Teen Behavior Drugs Drinking Commonly Used

Despite government-funded anti-drug campaigns directed specifically at teenagers, teen drug use remains an ongoing problem in the United States.

Reviewed here some of the most common drugs used by teenagers, warning signs of use and risk factors of abuse.


Alcohol remains the most commonly used and abused drug by American teenagers. In a 2009 study conducted by the Centers for Disease Control and Prevention, nearly a quarter of the surveyed teens had gotten drunk within the past month.

The warning signs of teen alcohol abuse include:

  • A sudden change in the teen’s usual group of friends
  • Problems at school, including increased absences and dropping grades
  • Moody or rebellious behavior, such as missing curfews or getting angry easily
  • Signs of drunkenness or a hangover after being out with friends.

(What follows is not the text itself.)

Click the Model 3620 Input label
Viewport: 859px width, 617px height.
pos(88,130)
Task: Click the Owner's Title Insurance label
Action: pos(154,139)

Trouble at school and changes in behavior or mood can also be warning signs of any kind of substance abuse, not just alcohol. They may also indicate that a teen is struggling with non-drug related problems. The key for parents is to follow up on these signs to determine the reason for their development.

Illegal Drugs

According to the same CDC study, the illegal drugs used most often by teenagers are marijuana, hallucinogens (such as LSD and mushrooms) and ecstasy. Of these, marijuana is by far the most commonly used.

The teens most likely to develop a serious illegal drug habit are those with emotional problems. Parents can help reduce the likelihood that their teen will develop a drug problem by watching for signs of depression and low self esteem and addressing these problems early.


Inhalants are gaseous fumes that can be breathed in through the nose (called “sniffing”) or through the mouth (called “huffing”) in order to feel intoxicated. The sources of inhalants are usually common household substances, such as glue, nail polish remover and the propellants used in spray paint and whipped cream canisters.

Some of the indications that a teen may be abusing inhalants are:

  • Chemical smell on breath or clothing
  • Paint stains on hands or face
  • Red eyes and runny nose.

Inhalants are easily accessible to teens, and drugs of this class are sometimes incorrectly perceived as harmless. With prolonged use, inhalants can damage nerve fibers, and they can also be addictive.

Prescription Drugs and Over the Counter Medications

Up to one-fifth of high school students have taken prescription medications that were not prescribed to them, and that number is believed to be growing, according to The National Youth Anti-Drug Media Campaign (n.d.). The most frequently abused drugs of this class are:

  • Depressants (e.g. Valium® and Xanax®)
  • Painkillers (e.g. OxyContin® and Vicodin®)
  • Stimulants (e.g. Ritalin®)

Teens may also take over-the-counter cold medications containing dextromethorphan in order to obtain a chemical high.

If parents have these substances in their medicine cabinet at home, they need to monitor the number of pills remaining and consider keeping them in a locked drawer or cabinet. Parents can also help by educating their teen on the dangers and addictive qualities of prescription drugs and dextromethorphan.